There are various answers to the question. The first, not entirely logical one, is that the number of Scottish MPs at Westminster should be cut. That would damage Labour's parliamentary base, but would not really answer the question, which is more about the entitlements of all non-English MPs than about their numbers.
The second answer is to say that there should be two classes of legislation at Westminster, British and English-only, with the latter barred to Scottish, Welsh and Northern Irish MPs. That would amount to an unbalanced federation, in which the all-UK government became a vestigial, unstable excrescence.
The third and best answer is to say that those domestic, relatively local powers which are envisaged by Labour for the Scottish Parliament badly need to be devolved from Westminster to the rest of the country too.
This is Labour's answer, and quite right too. The West Lothian question is potent only if you want to maintain a centralised, unitary state with absolutist pretensions - which Labour says it doesn't.
Where Labour is so far unconvincing is in proposing a new system of regional government to balance the Scottish administration. But there is no insuperable problem there.
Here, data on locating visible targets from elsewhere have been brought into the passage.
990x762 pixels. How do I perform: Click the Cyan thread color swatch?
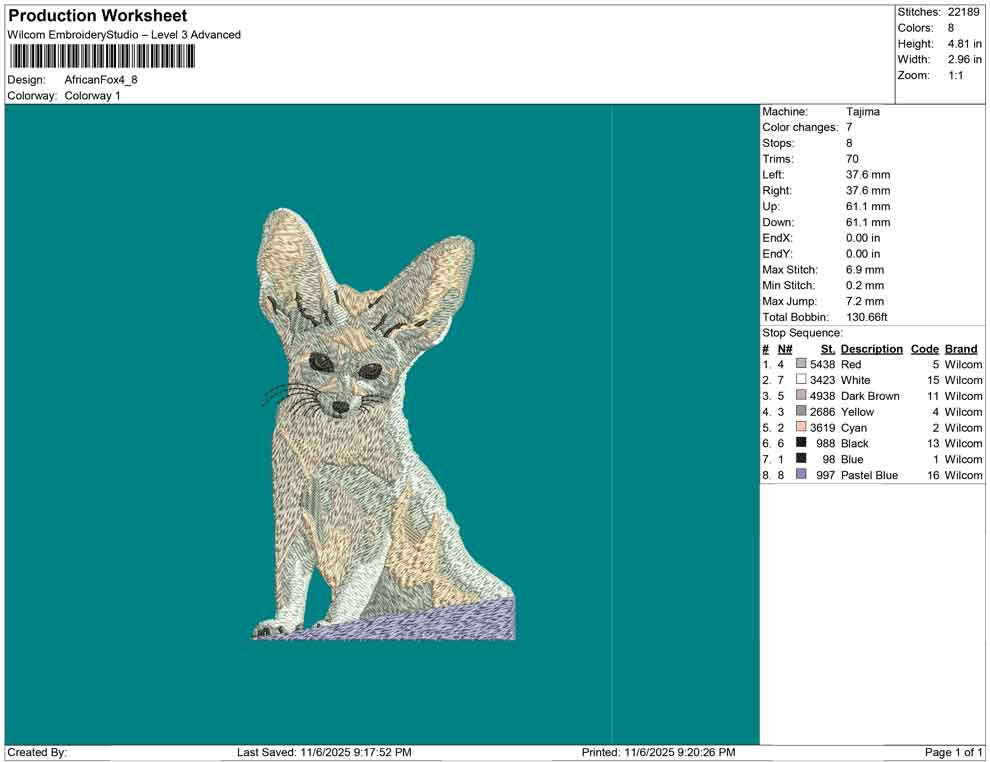pos(801,428)
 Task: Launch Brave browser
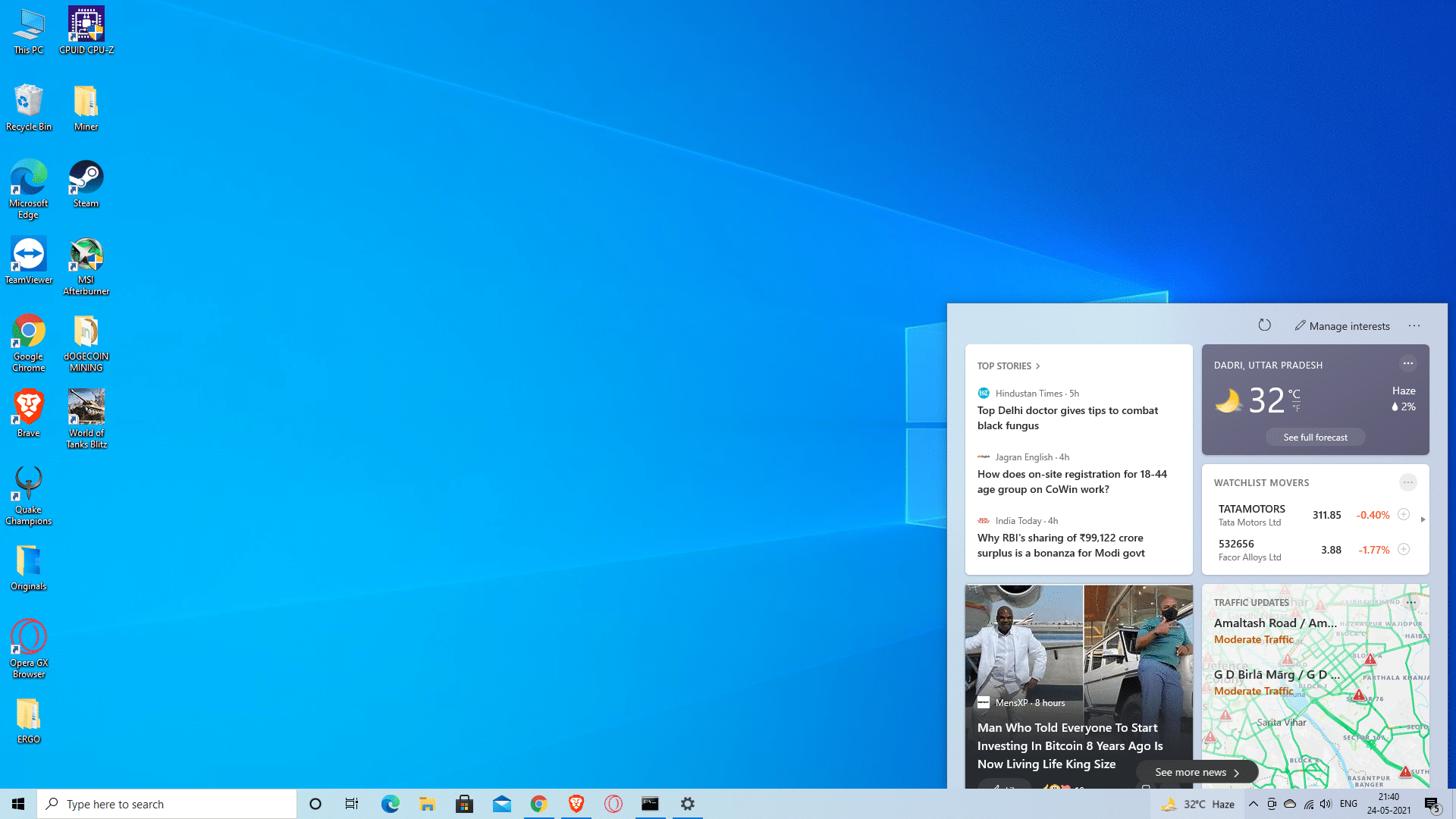28,407
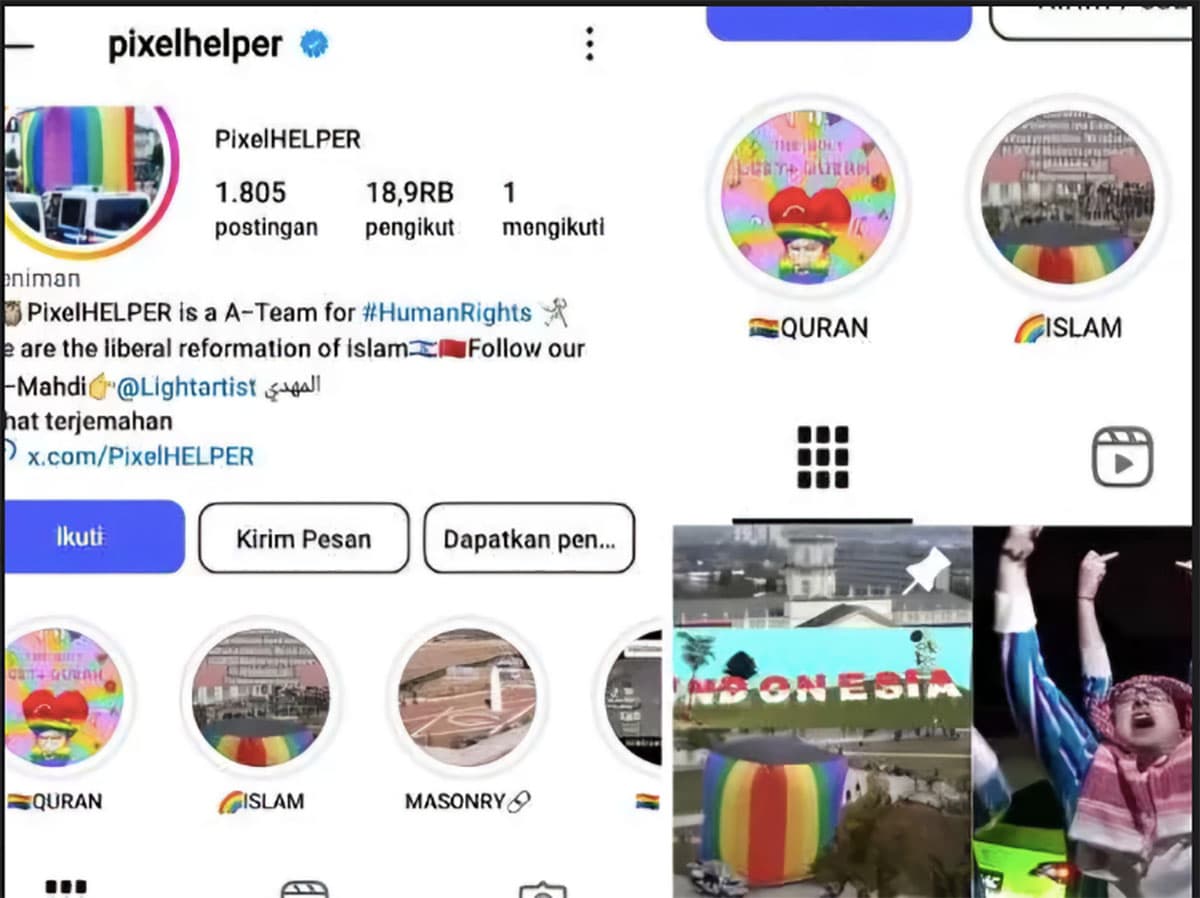Click the Kirim Pesan button

click(304, 538)
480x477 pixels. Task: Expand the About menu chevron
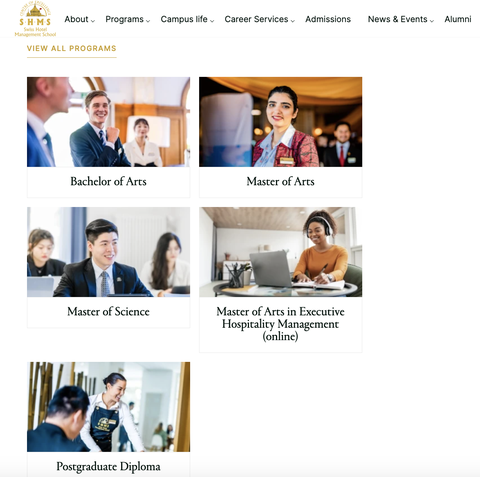[x=93, y=21]
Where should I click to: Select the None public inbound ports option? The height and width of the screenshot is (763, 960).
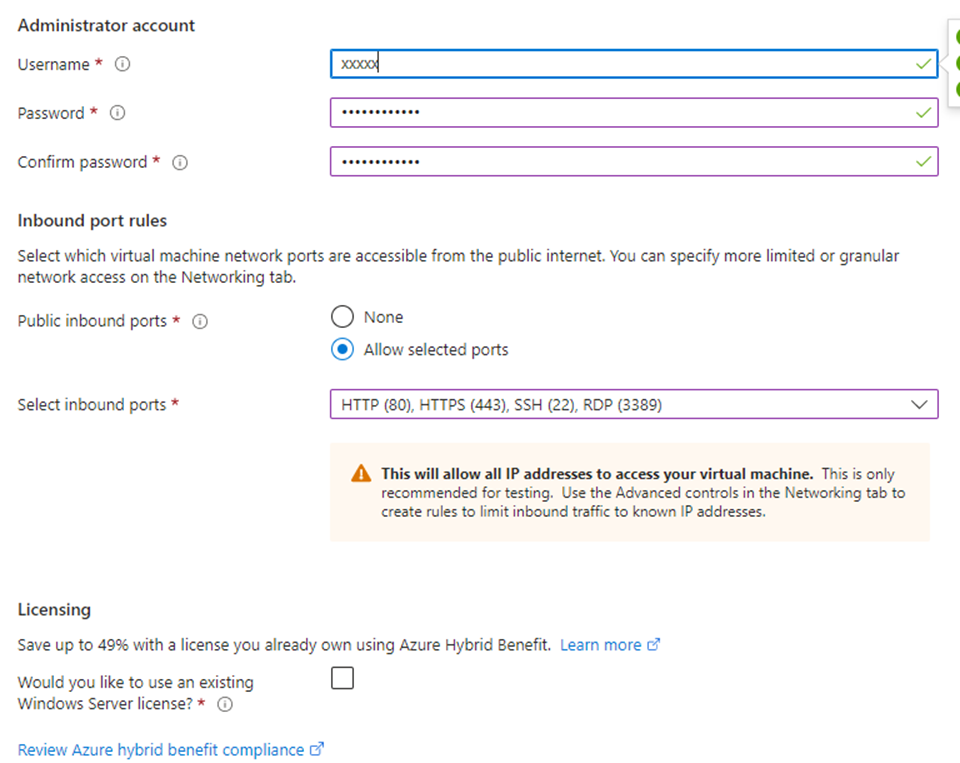343,317
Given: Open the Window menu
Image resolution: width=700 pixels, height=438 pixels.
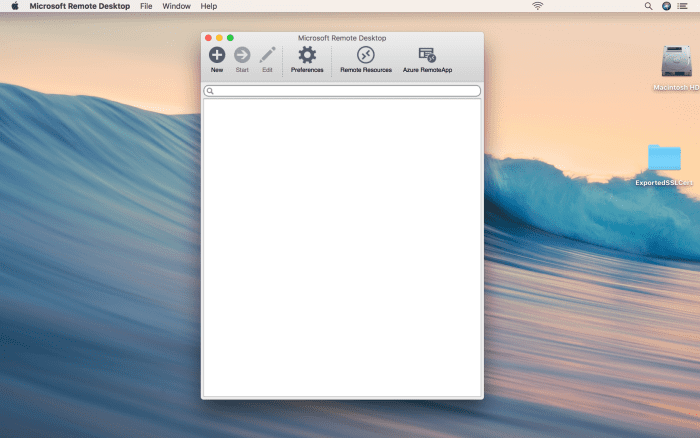Looking at the screenshot, I should [176, 6].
So long as the English don't want regional government, the devolution of power should be much more radical: wherever possible it should go to the shires and the cities.
The policy areas we are talking about after all, such as health, education, the environment and training, have already partly gone, but to quangos. Is it really beyond the wit of Westminster to pass more control to England's local democracies, with some going to smallish unitary authorities, and some things being shared by bigger alliances of them?
That would produce a devolved system of government across all of Britain, which would play to local loyalties, while leaving those things most sensibly done by the centre with a London-based Parliament. It would be "subsidiarity" - a fine potion of whichthe current Government drinks deeply, but denies to the rest of the country.
But this vision, says Mr Major, is not stable. It would lead inexorably to the break-up of the UK. Well, it might. He calls the current Unionist constitution flexible and successful. But perhaps in reality it is so brittle that it cannot reform without shattering. Perhaps there is nothing that links Scotland and England but acts of Parliament - no wider interest, no common affection.
But in this case, who would make the problems in London? Who would try to stop Scottish Home Rule working? We know about the Scottish National Party; but perhaps there is an English one in the making too. After all, English nationalism is, as Mr Major has noted in the past, a deep and potent force both in the Tory party and the country.
As it happens, I think none of this is either inevitable or likely. But given the Prime Minister's apocalyptic warnings and provocative language, and the saliency of the issue in the Tory party, one begins to wonder how far he wants to take this. Does hewant to smother English nationalism? Or deep down, does he speak for it?